### Provided entries
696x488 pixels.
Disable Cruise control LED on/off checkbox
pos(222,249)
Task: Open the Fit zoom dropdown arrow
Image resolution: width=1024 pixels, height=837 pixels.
######
◆ **Task to carry out**
Your reply should consist of the records, duplicated exactly.

◆ **Exercise output**
696x488 pixels.
Disable Cruise control LED on/off checkbox
pos(222,249)
Task: Open the Fit zoom dropdown arrow
Image resolution: width=1024 pixels, height=837 pixels.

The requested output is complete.